■ **WHAT YOU NEED TO DO**
Could you transcribe all the entries exactly, omitting the pictures?

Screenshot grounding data
◆ ◆ ◆

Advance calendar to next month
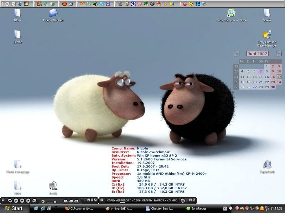 click(x=279, y=54)
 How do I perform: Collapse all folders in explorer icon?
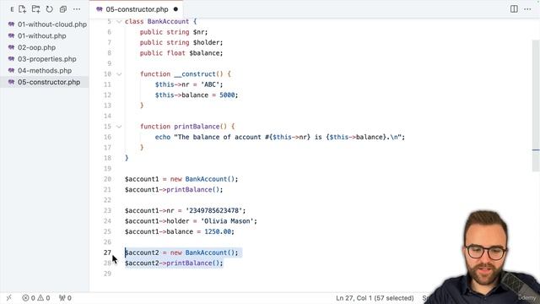(63, 9)
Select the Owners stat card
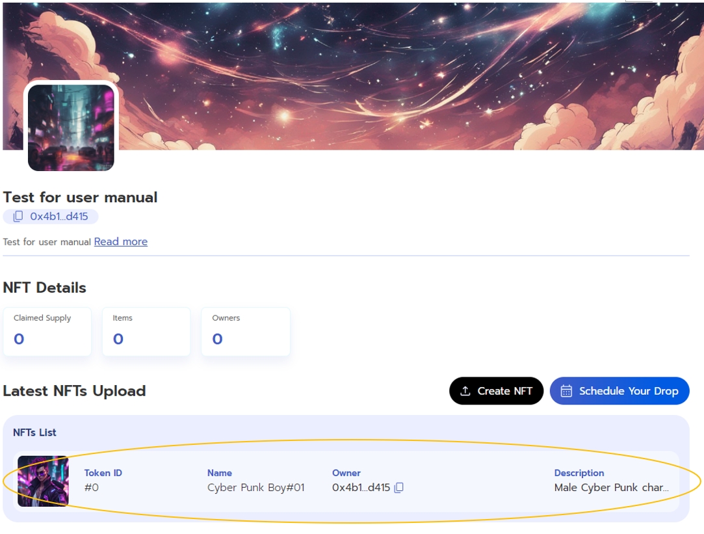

◆ ◆ ◆

■ **EXERCISE RESPONSE**
Advance calendar to next month
 click(x=279, y=54)
 How do I perform: Collapse all folders in explorer icon?
(63, 9)
Select the Owners stat card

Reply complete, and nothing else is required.